Objectives: To improve the speed of efficient diagnosis of acute chest pain in patients in rural emergency departments of low-resource community hospitals (CHs), to optimize point-of-care cardiac biomarker testing, and to carefully align referral and treatment within strategic care paths.
Methods and Setting: Near the Mekong River in northern Isaan, Thai provinces with unique geographic patterns of health care delivery form interactive small-world networks (SWNs). We conducted on-site surveys in the Thai language at 10 CHs and 5 regional hospitals, with consideration of linked primary care units in villages. We also surveyed 3 referral centers in Khon Kaen City.
Results: Small-world network distances (kilometers) and travel time (hours) between primary care units and CHs were modest. However, challenging terrain makes it difficult for ambulances to transport patients between CHs and regional hospitals or to the more distant Queen Sirikit Heart Center. Therefore, early point-of-care diagnosis of acute myocardial infarction in emergency departments is needed throughout Isaan. Laboratory technologists, nurses, and physicians rated (lower to higher) the benefits of rapid-response cardiac troponin testing differently. Still, few sites provided this testing directly at the point of physician need.

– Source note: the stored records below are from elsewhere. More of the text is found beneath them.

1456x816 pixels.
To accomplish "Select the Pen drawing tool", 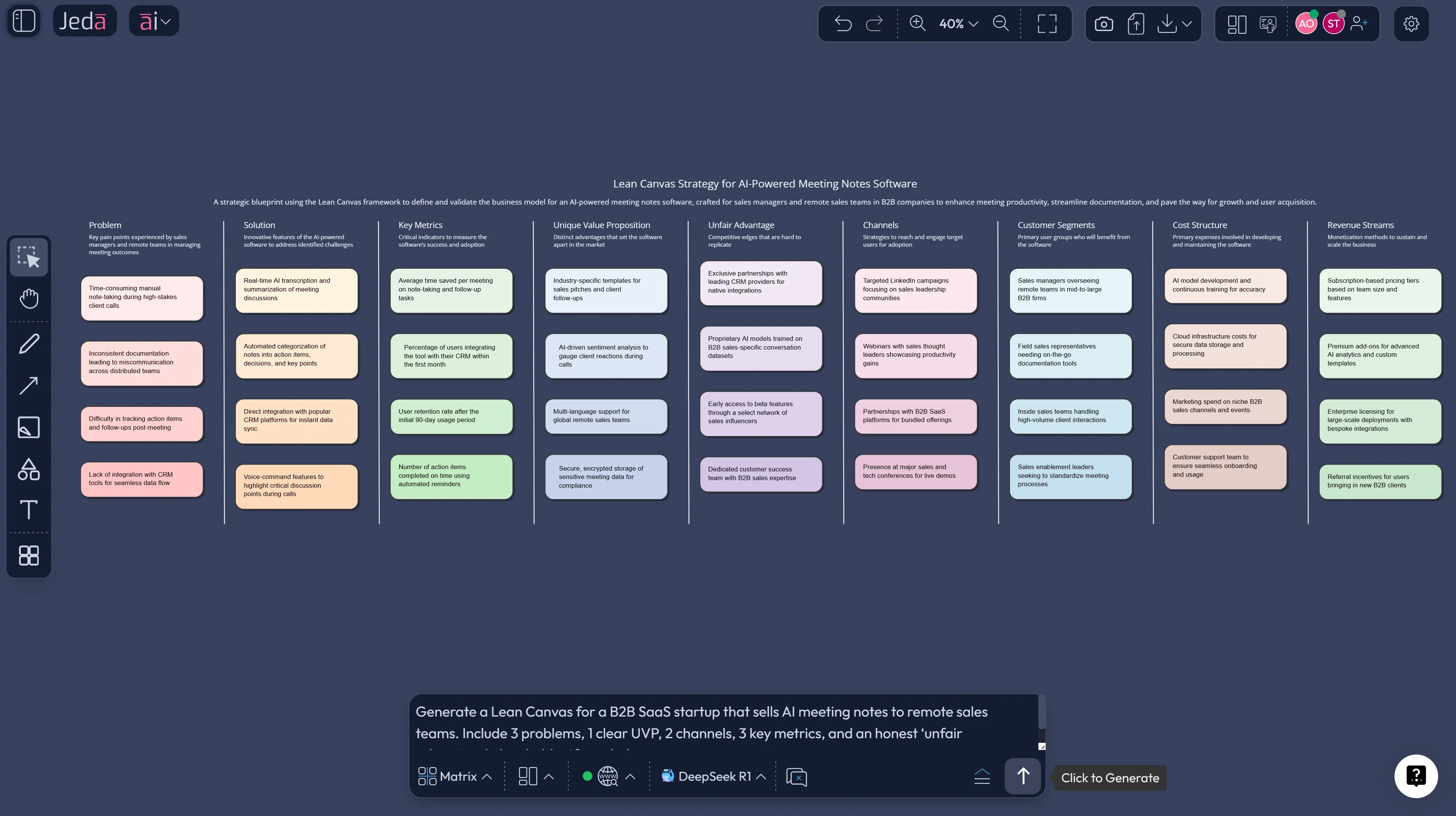I will 28,342.
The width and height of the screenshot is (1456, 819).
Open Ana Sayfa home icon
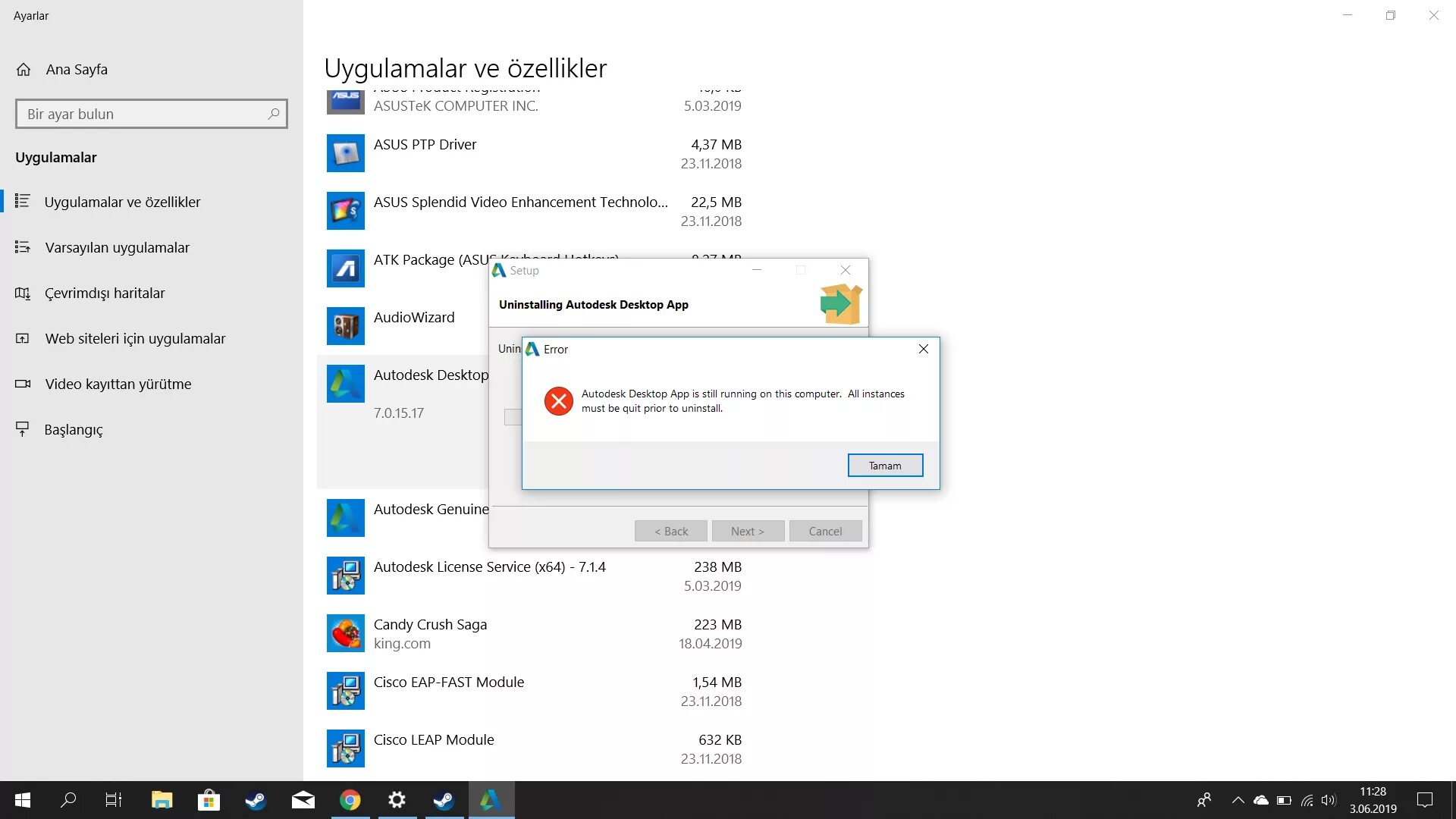pyautogui.click(x=24, y=70)

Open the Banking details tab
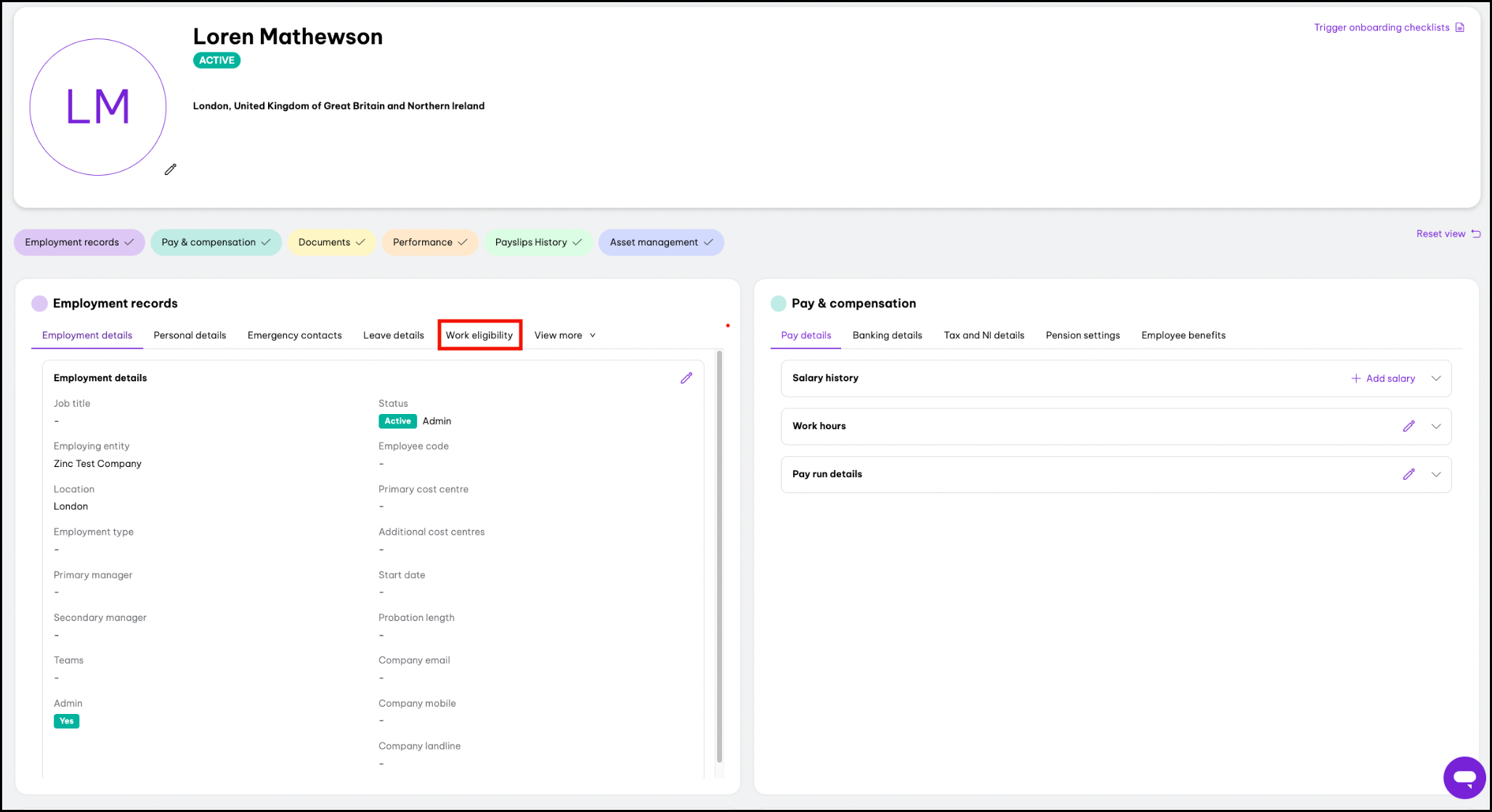[887, 336]
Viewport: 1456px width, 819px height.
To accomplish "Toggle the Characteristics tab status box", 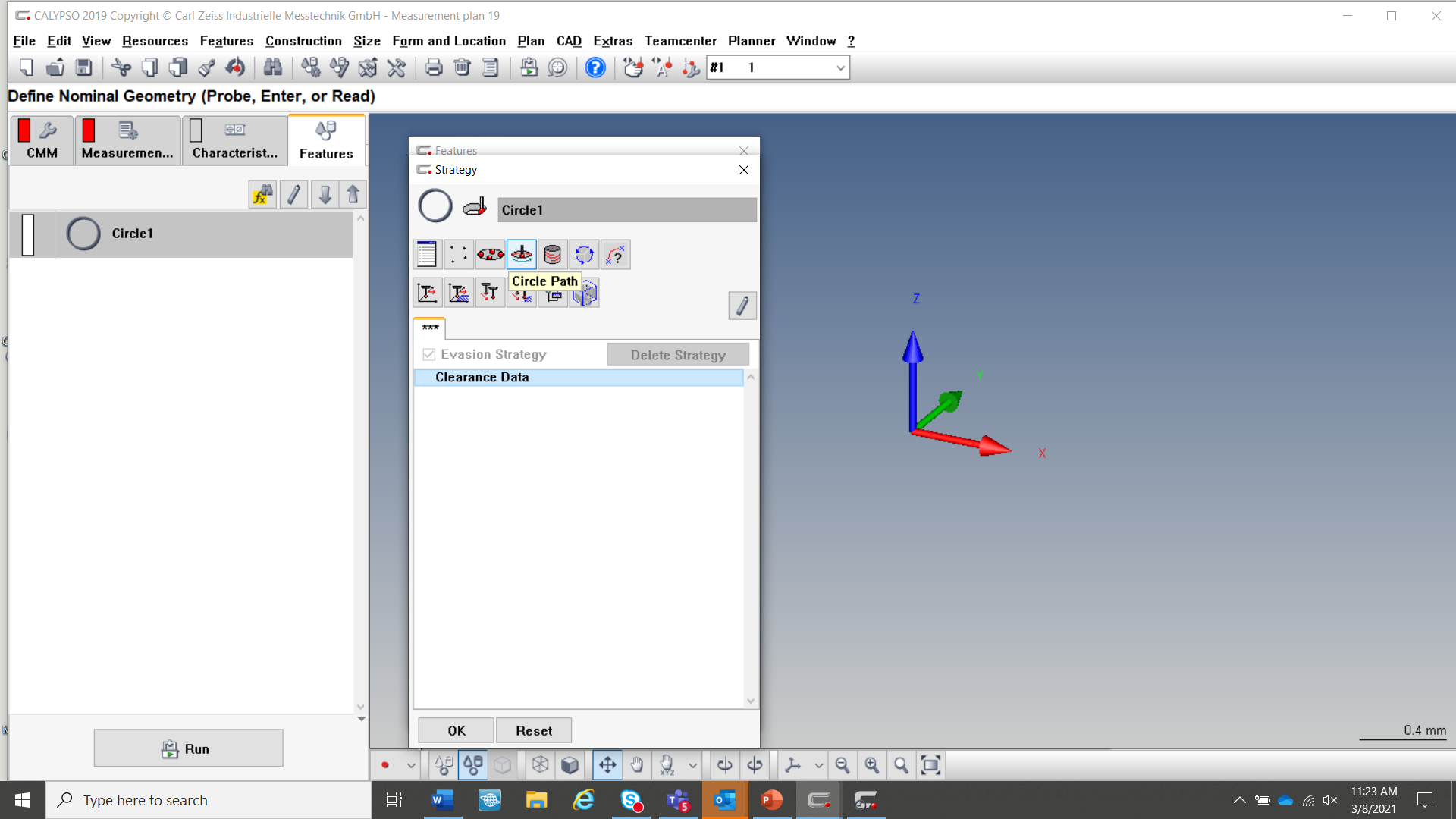I will click(x=196, y=130).
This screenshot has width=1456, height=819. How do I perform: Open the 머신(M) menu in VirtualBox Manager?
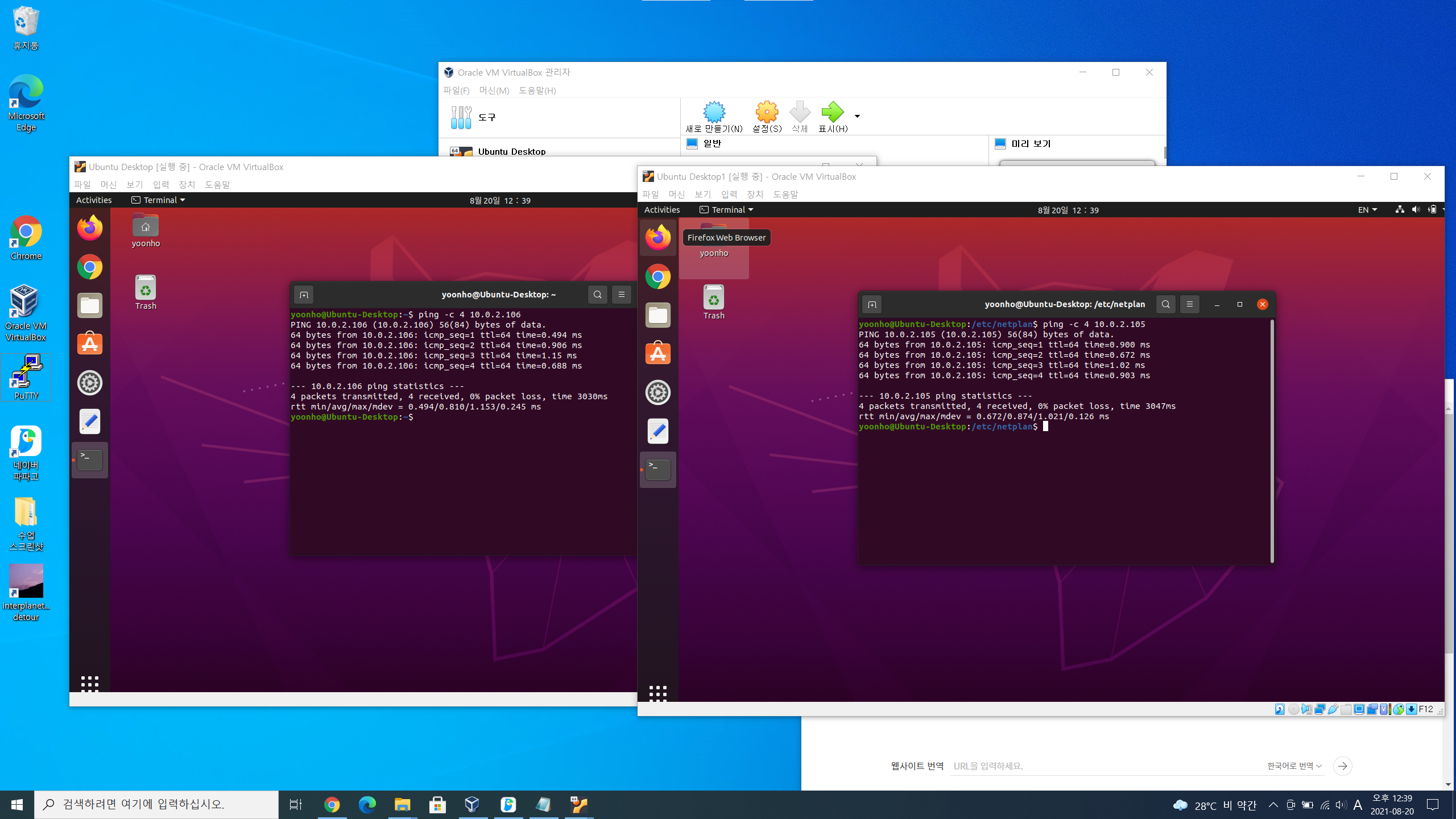tap(494, 90)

Conclusions: Point-of-care cardiac biomarker testing is warranted in rural SWNs to guide early therapy. Cardiologists are needed to deliver interventional therapy. Handheld and small benchtop instruments can be implemented effectively in SWNs not just for faster rescue, transport, and treatment of critically ill patients with acute myocardial infarction but also for improved medical and economic outcomes that physicians and public health officials value highly.